上橋菜穂子さんの『精霊の守り人』に始まる「守り人シリーズ」は、児童書としての大きな版型(重さは軽い)、この軽装版(版型そのものが小さくソフトカバー)、そして新潮文庫版がでている。作者曰く、それぞれ想定される読者の年齢に合わせて漢字の量が異なることの他に、内容には手を加えていないそうだ。
2009年5月の時点では、文庫版が第4巻の『虚空の旅人』までしか刊行されておらず、文庫になって初めてこの作品に出会えた評者は、続きが読みたいが、こども向けに漢字の少ない版は読みにくいのではないかとためらっていた。が、文庫化を待てずに手にした軽装版は、危惧していたほど漢字の少なさは気にならず、作品の面白さを損なうことはなかった。内容は同じなのだから、当然ではあるが。
また、文庫版は地図を除く挿絵が省略されているので、軽装版で初めて挿絵を見たが、自分の頭の中で描いていた人物像とは少しギャップがあったものの、広大な風景描写は素晴らしく、楽しめるものだった。

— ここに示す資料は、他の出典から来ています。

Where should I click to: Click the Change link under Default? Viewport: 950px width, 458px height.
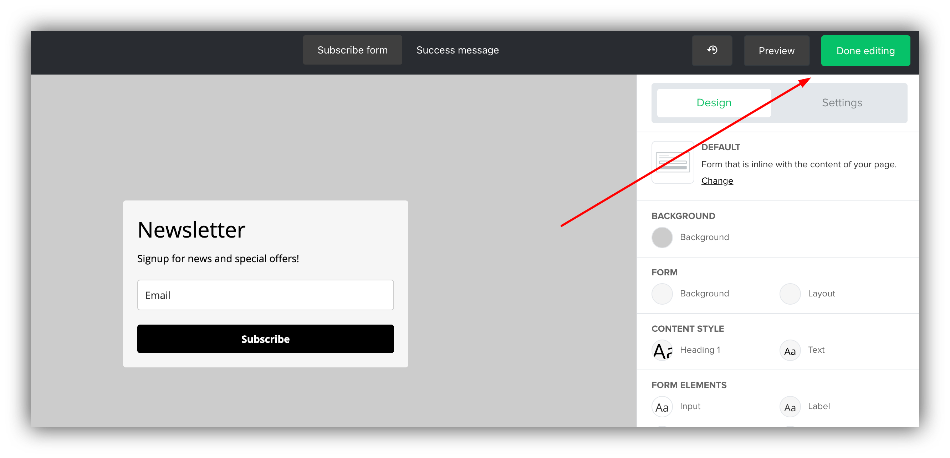point(717,180)
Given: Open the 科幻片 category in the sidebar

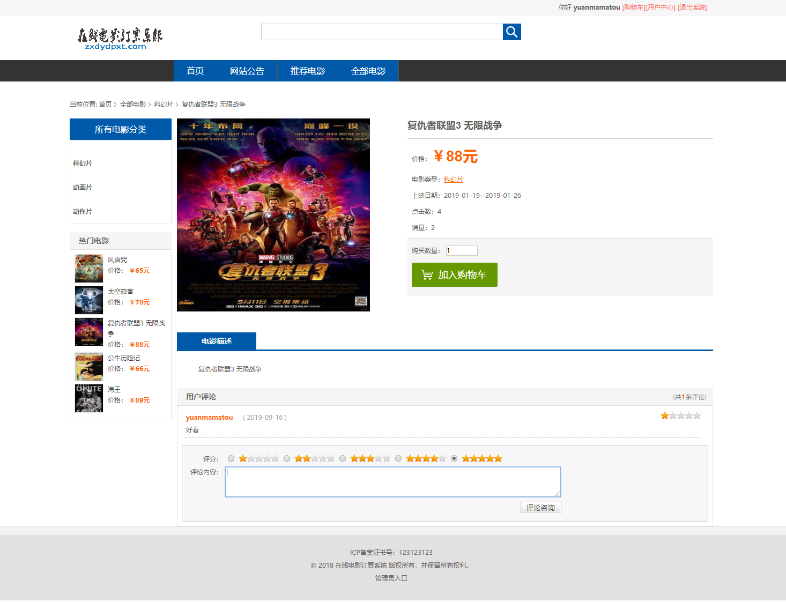Looking at the screenshot, I should pos(82,163).
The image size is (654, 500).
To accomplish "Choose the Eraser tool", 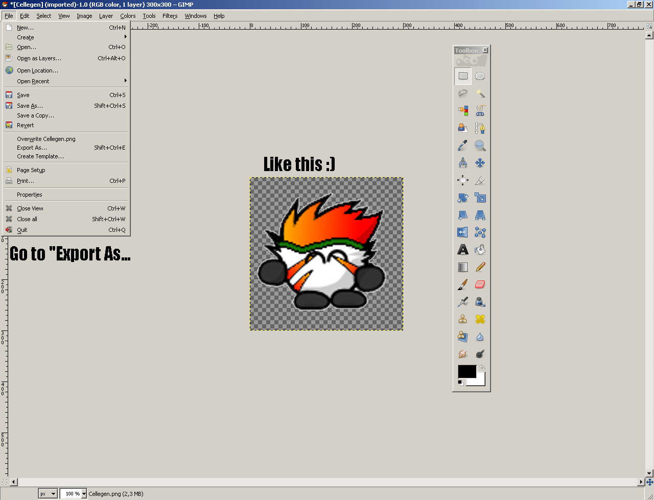I will pyautogui.click(x=480, y=284).
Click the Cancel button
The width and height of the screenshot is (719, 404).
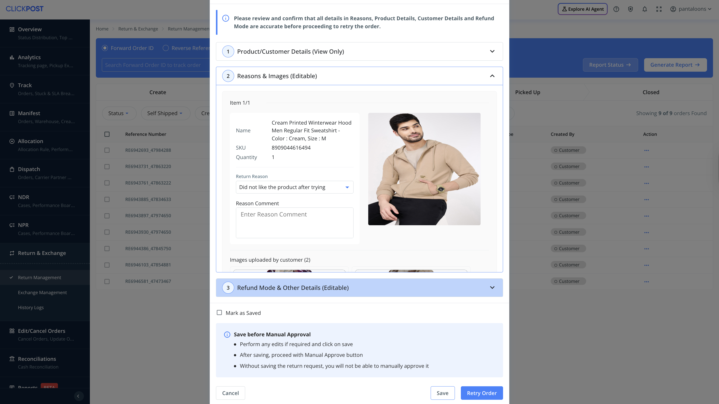(230, 393)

その他、軽装版には作者の後書きとしての創作秘話が加筆されている。オープンでありながら底を見せることのない上橋菜穂子という作者の、創作の源の一端を知ることができるという点で興味深い読み物だ。作品を壊さない慎みのある後書きなので、安心してページを繰ることができた。
もし、大人の読者で文庫化を待てない方がおられたら、この軽装版は以上の点でおススメできると思う。

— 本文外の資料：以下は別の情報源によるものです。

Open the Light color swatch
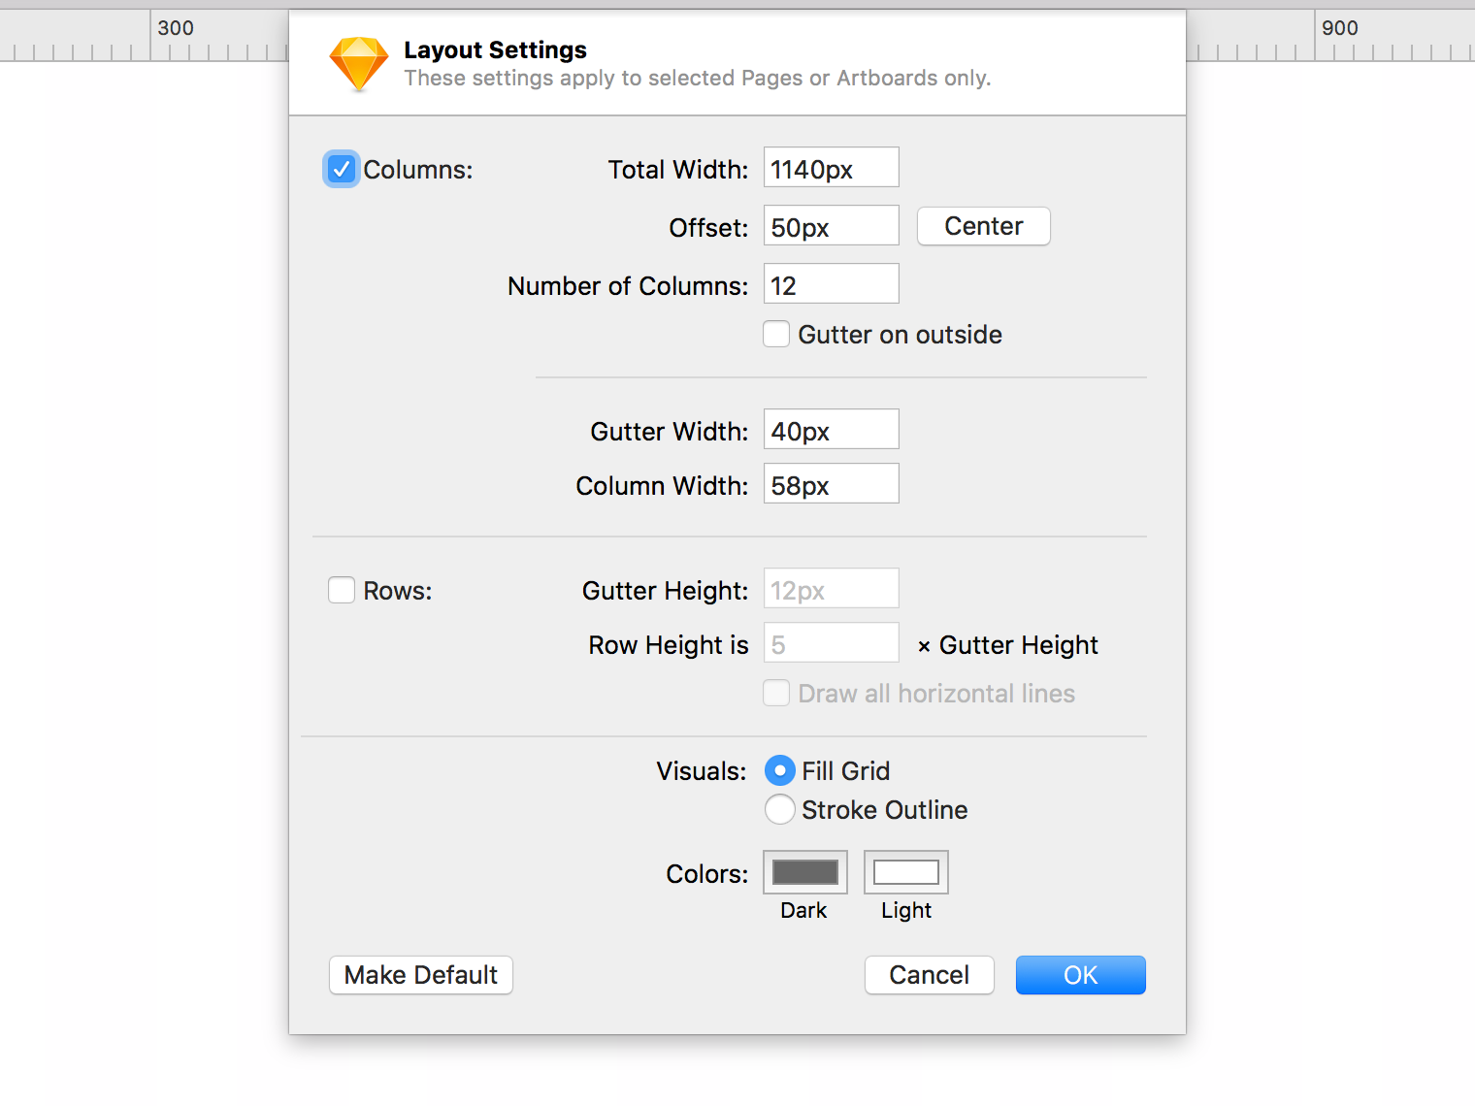The image size is (1475, 1106). pyautogui.click(x=905, y=872)

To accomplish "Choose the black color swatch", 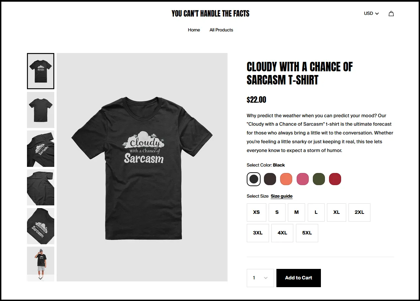I will point(253,179).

ところで、軽装版も既にシリーズ10冊分が刊行されており、個別に買ってもいいだろう。セット販売にレヴューを書いたのは、私のように「軽装版」を選んで大丈夫?と思っている人への参考になれば、という程度で、必ずしもセット販売の利点をレヴューするものではない。ただ、実際に軽装版を手にしていい選択肢だなと思ったので、こちらにレヴューさせてもらった。